Transcribe the following entries word for word. End with the line where "Recenze: Ještě lehčí" appears.

[DATA Boundary: Start]

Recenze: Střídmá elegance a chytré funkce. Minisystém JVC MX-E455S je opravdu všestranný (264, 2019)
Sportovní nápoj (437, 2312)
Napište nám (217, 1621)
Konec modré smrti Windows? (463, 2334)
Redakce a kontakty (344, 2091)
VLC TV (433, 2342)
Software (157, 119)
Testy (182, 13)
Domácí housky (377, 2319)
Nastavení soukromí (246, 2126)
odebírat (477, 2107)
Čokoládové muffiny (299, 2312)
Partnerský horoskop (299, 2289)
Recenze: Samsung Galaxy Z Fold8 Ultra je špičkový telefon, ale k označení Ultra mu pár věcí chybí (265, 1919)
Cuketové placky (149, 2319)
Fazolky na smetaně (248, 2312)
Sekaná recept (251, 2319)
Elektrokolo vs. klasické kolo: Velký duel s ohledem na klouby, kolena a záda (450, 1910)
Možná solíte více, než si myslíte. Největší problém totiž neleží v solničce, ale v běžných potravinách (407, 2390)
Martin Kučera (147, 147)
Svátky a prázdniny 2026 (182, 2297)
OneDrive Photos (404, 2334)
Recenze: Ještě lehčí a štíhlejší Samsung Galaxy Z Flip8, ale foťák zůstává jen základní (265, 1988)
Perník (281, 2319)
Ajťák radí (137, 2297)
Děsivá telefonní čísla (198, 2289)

[DATA Boundary: End]

▶ SOLUTION FOR THIS TASK:
Recenze: Střídmá elegance a chytré funkce. Minisystém JVC MX-E455S je opravdu všestranný (264, 2019)
Sportovní nápoj (437, 2312)
Napište nám (217, 1621)
Konec modré smrti Windows? (463, 2334)
Redakce a kontakty (344, 2091)
VLC TV (433, 2342)
Software (157, 119)
Testy (182, 13)
Domácí housky (377, 2319)
Nastavení soukromí (246, 2126)
odebírat (477, 2107)
Čokoládové muffiny (299, 2312)
Partnerský horoskop (299, 2289)
Recenze: Samsung Galaxy Z Fold8 Ultra je špičkový telefon, ale k označení Ultra mu pár věcí chybí (265, 1919)
Cuketové placky (149, 2319)
Fazolky na smetaně (248, 2312)
Sekaná recept (251, 2319)
Elektrokolo vs. klasické kolo: Velký duel s ohledem na klouby, kolena a záda (450, 1910)
Možná solíte více, než si myslíte. Největší problém totiž neleží v solničce, ale v běžných potravinách (407, 2390)
Martin Kučera (147, 147)
Svátky a prázdniny 2026 (182, 2297)
OneDrive Photos (404, 2334)
Recenze: Ještě lehčí a štíhlejší Samsung Galaxy Z Flip8, ale foťák zůstává jen základní (265, 1988)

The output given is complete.